While not explicitly forbidden, compiling student information the way Georgia Tech did could lead to a chilling of free speech, said Adam B. Steinbaugh, a senior program officer and investigative reporter at the Foundation for Individual Rights in Education, a civil liberties watchdog group.
“If you learn that administrators at your university are watching for updates on your social media -- even if it’s public -- you might think twice about what you say,” Steinbaugh said. He commended Wolfsen for “shining some sunlight” on what Georgia Tech was doing.
Some of Wolfsen’s peers intend to or have already asked for their records -- among them is Naiki Kaffezakis, a fifth-year student who largely started campus activist work after Schultz’s death. She put in her request Tuesday.
Kaffezakis was concerned when Wolfsen shared with her the findings of his records request. She said she had personally helped with the legal defense of some students who were arrested during the September protest in which the police car was burned. She said she wanted to know what “enemies” she had made in the administration, especially since she’s entering graduate school at Georgia Tech and is mulling remaining for her doctorate.
“I definitely have concerns if this is the way they’re treating students to get the best for their image,” Kaffezakis said.
Institutions generally watch social media for three purposes, said Kevin Kruger, president of NASPA: Student Affairs Professionals in Higher Education -- for customer service, such as addressing student grievances; health and safety concerns among campus constituents (a mental health crisis); or to help law enforcement in the case of a potential violent event or protest.
Kruger declined to weigh in about whether Georgia Tech had acted improperly.
“It’s an imperfect science,” he said of social media monitoring. “I think campuses, most campuses, don’t have a bevy of staff members to pore through social media. If institutions are mentioned or hashtagged or that kind of thing, it’s easier, but I’ve never heard of institutions that are profiling individual students.”
Public opinion of the university’s actions have been split online.
On the Georgia Tech Reddit page (another platform the university checks), users tended to side with the university, believing that Wolfsen was deliberately trying to be difficult or administrators weren’t out of bounds in taking note of public posts.
“I’m ambivalent to whether this should actually be controversial,” one wrote. “It doesn’t seem out of bounds for the school to monitor social media activity that could lead to potential PR headaches.”
Ian Bogost, Ivan Allen College Distinguished Chair in Media Studies and professor of interactive computing at Georgia Tech, who also has a significant Twitter presence, disagreed.
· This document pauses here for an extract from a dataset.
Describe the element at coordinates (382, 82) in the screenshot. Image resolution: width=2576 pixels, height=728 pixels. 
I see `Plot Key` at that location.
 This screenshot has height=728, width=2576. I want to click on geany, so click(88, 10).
He posted an article by The Atlanta Journal-Constitution, which first reported the story, and said, “shameful, astounding behavior from my employer.”
Wolfsen doesn’t yet know what he’ll do. He’s spoken with a lawyer but hasn’t made any decisions on whether he’ll pursue legal action. He hasn’t sought any more records since he received the binders late November.
“I would say the big thing I want to see is just some policy,” Wolfsen said. “Why is this necessary, why did they feel the need to do that to that extent? I just would like some sort of guideline as to what is worth monitoring and not worth monitoring, and then at the end of the day, see things changed for the better.”